(Requirements):
1 – From the flatbread recipe, reproduce the passage starting with "Unleavened aromatic flatbread" and going on through "on their own.".
2 – Name every ingredient that the flatbread recipe says to combine in a heat-proof bowl.
3 – Render this sentence from the flatbread recipe in Spanish: "They are so delicious and go with many savory fillings or are great on their own."

(Extract):
-- start --

Unleavened aromatic flatbread studded with sesame seeds on the outside and multiple flaky layers on the inside is popular street food and breakfast in Northern China and Taiwan. They are so delicious and go with many savory fillings or are great on their own.
Combine cake flour, sesame paste, five-spice powder and salt in a heat-proof bowl
Heat 1/8 cup of oil until it starts to smoke and immediately but carefully pour into the flour mixture you prepared. Stir into a smooth paste and set aside while you prepare other things
Prepare the dough:
Combine cake flour, salt, sugar, and baking soda in a large mixing bowl. Gradually add in the hot water while stirring with a wooden spatula until you get a mass of dough. Add 1 Tbsp of oil and start kneading until you can form a rather smooth dough. Transfer out to a work surface and knead again for another 5 minutes until you get a dough that is a bit smoother than before, slightly sticky to the touch (just a bit)

-- end --

(Source excerpt):
-- start --

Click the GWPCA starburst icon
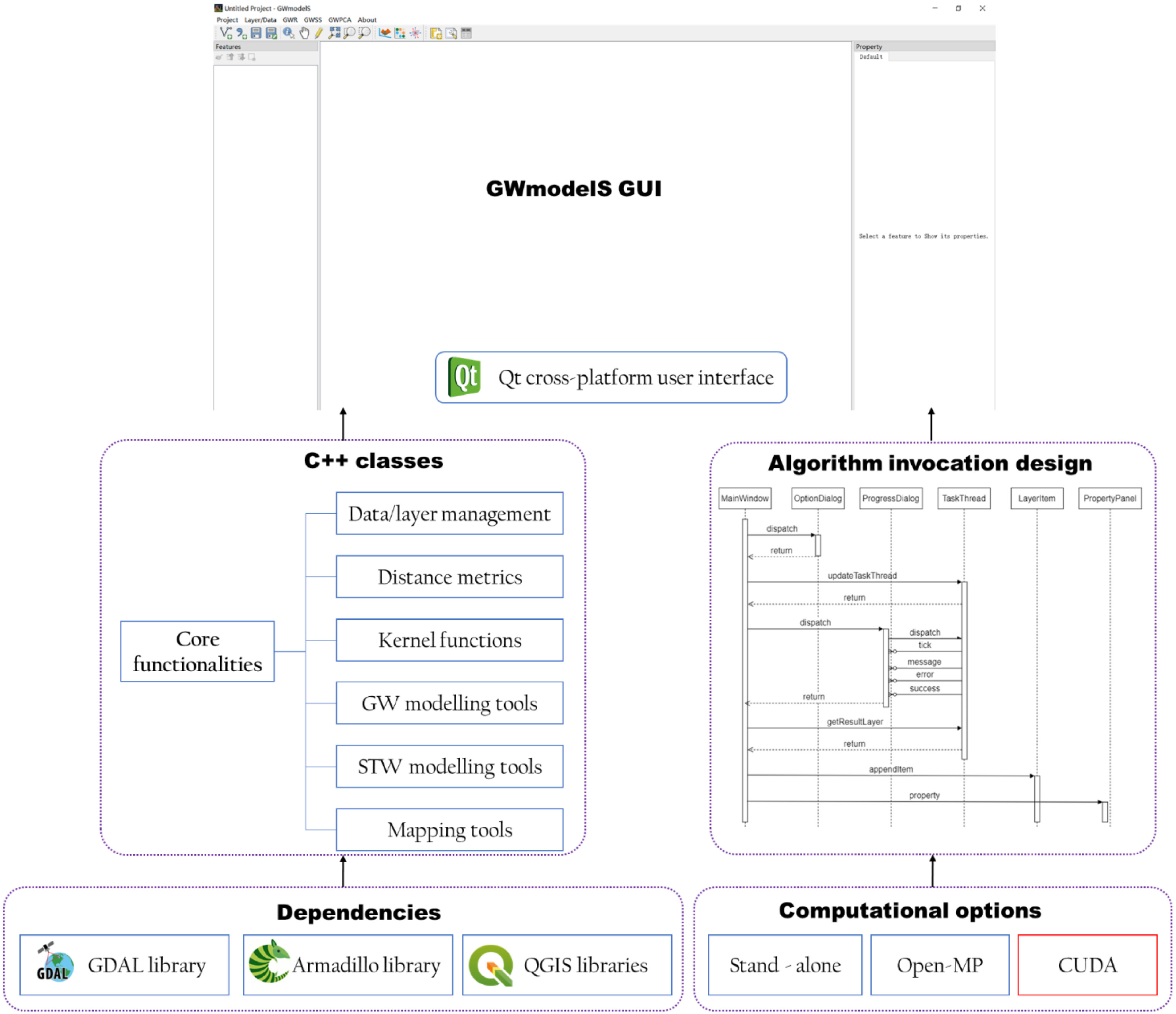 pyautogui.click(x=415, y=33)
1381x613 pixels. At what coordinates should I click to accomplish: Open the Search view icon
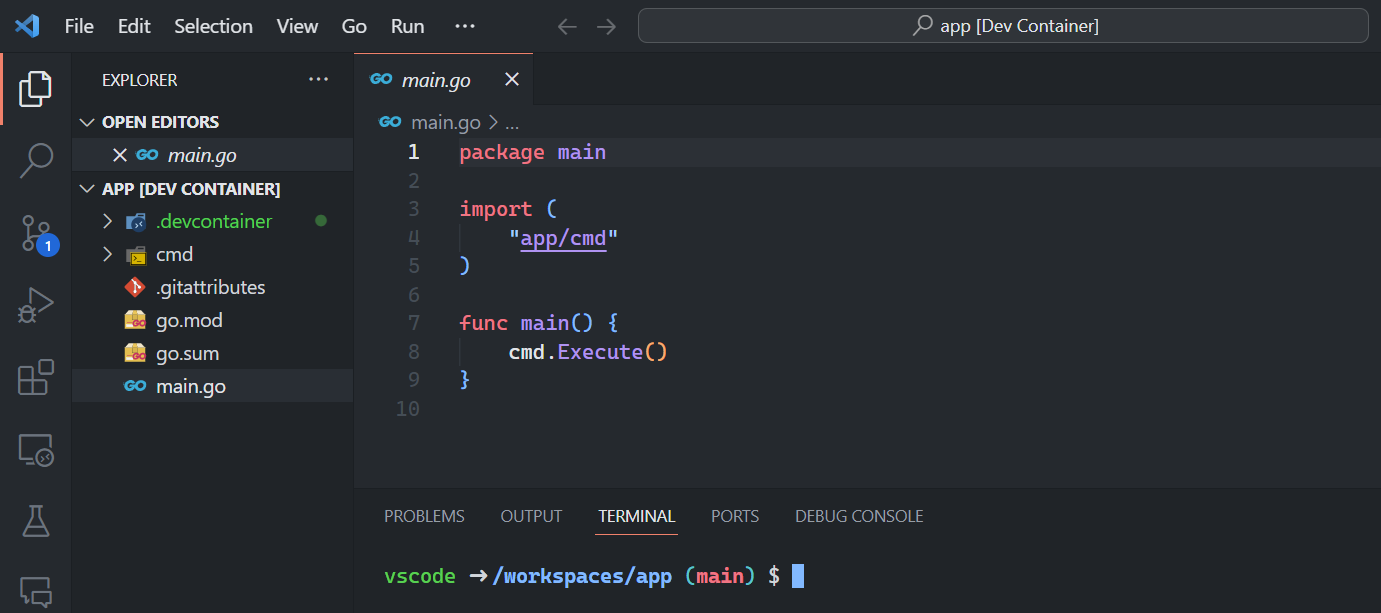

-- end --

(Answers by task):
1 –
Unleavened aromatic flatbread studded with sesame seeds on the outside and multiple flaky layers on the inside is popular street food and breakfast in Northern China and Taiwan. They are so delicious and go with many savory fillings or are great on their own.

2 –
cake flour
sesame paste
five-spice powder
salt

3 – Son tan deliciosos y combinan con muchos rellenos salados, o son geniales por sí solos.